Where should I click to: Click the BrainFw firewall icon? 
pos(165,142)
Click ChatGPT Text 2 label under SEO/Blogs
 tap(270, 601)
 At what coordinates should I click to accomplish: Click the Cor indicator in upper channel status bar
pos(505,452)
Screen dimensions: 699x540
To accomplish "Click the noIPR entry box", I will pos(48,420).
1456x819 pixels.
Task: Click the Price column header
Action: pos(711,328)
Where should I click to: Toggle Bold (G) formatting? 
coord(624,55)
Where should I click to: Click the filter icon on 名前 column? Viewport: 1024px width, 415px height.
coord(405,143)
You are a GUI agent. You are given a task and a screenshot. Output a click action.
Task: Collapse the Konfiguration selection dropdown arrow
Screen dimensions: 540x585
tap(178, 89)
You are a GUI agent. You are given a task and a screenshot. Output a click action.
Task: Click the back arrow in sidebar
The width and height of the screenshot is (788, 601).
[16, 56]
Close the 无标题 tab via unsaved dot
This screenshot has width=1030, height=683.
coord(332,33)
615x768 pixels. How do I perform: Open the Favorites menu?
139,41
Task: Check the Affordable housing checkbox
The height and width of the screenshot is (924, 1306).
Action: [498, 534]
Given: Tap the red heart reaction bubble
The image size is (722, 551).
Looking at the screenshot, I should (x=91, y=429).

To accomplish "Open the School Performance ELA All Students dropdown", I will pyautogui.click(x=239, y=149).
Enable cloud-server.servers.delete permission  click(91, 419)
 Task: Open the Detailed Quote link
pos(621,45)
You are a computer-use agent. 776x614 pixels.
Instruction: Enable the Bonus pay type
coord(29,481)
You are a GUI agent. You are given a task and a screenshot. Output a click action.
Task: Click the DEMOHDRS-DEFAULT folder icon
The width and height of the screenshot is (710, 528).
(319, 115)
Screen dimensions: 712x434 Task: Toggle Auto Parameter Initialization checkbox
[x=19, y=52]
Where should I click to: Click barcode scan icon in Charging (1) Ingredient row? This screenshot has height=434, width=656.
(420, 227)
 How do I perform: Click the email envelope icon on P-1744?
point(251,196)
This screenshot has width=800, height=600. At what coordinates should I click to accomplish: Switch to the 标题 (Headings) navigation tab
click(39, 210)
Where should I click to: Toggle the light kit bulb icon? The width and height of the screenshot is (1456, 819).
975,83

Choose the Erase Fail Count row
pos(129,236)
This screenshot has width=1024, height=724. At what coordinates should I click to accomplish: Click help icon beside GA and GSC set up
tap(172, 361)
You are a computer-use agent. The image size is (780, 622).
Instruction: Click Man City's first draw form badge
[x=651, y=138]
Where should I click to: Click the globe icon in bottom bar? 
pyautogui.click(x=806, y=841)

[Exercise details]
Give back the listing exactly.

[Problem solution]
Where should I click to: Click the BrainFw firewall icon? 
pos(165,142)
Click ChatGPT Text 2 label under SEO/Blogs
 tap(270, 601)
 At what coordinates should I click to accomplish: Click the Cor indicator in upper channel status bar
pos(505,452)
Screen dimensions: 699x540
To accomplish "Click the noIPR entry box", I will pos(48,420).
1456x819 pixels.
Task: Click the Price column header
Action: pos(711,328)
Where should I click to: Toggle Bold (G) formatting? 
coord(624,55)
Where should I click to: Click the filter icon on 名前 column? Viewport: 1024px width, 415px height.
coord(405,143)
You are a GUI agent. You are given a task and a screenshot. Output a click action.
Task: Collapse the Konfiguration selection dropdown arrow
Screen dimensions: 540x585
tap(178, 89)
You are a GUI agent. You are given a task and a screenshot. Output a click action.
Task: Click the back arrow in sidebar
The width and height of the screenshot is (788, 601).
[16, 56]
Close the 无标题 tab via unsaved dot
This screenshot has width=1030, height=683.
coord(332,33)
615x768 pixels. How do I perform: Open the Favorites menu?
139,41
Task: Check the Affordable housing checkbox
The height and width of the screenshot is (924, 1306).
Action: [498, 534]
Given: Tap the red heart reaction bubble
The image size is (722, 551).
Looking at the screenshot, I should (x=91, y=429).

To accomplish "Open the School Performance ELA All Students dropdown", I will pyautogui.click(x=239, y=149).
Enable cloud-server.servers.delete permission  click(91, 419)
 Task: Open the Detailed Quote link
pos(621,45)
You are a computer-use agent. 776x614 pixels.
Instruction: Enable the Bonus pay type
coord(29,481)
You are a GUI agent. You are given a task and a screenshot. Output a click action.
Task: Click the DEMOHDRS-DEFAULT folder icon
The width and height of the screenshot is (710, 528).
(319, 115)
Screen dimensions: 712x434 Task: Toggle Auto Parameter Initialization checkbox
[x=19, y=52]
Where should I click to: Click barcode scan icon in Charging (1) Ingredient row? This screenshot has height=434, width=656.
(420, 227)
 How do I perform: Click the email envelope icon on P-1744?
point(251,196)
This screenshot has width=800, height=600. At what coordinates should I click to accomplish: Switch to the 标题 (Headings) navigation tab
click(39, 210)
Where should I click to: Toggle the light kit bulb icon? The width and height of the screenshot is (1456, 819).
975,83

Choose the Erase Fail Count row
pos(129,236)
This screenshot has width=1024, height=724. At what coordinates should I click to accomplish: Click help icon beside GA and GSC set up
tap(172, 361)
You are a computer-use agent. The image size is (780, 622).
Instruction: Click Man City's first draw form badge
[x=651, y=138]
Where should I click to: Click the globe icon in bottom bar? 
pyautogui.click(x=806, y=841)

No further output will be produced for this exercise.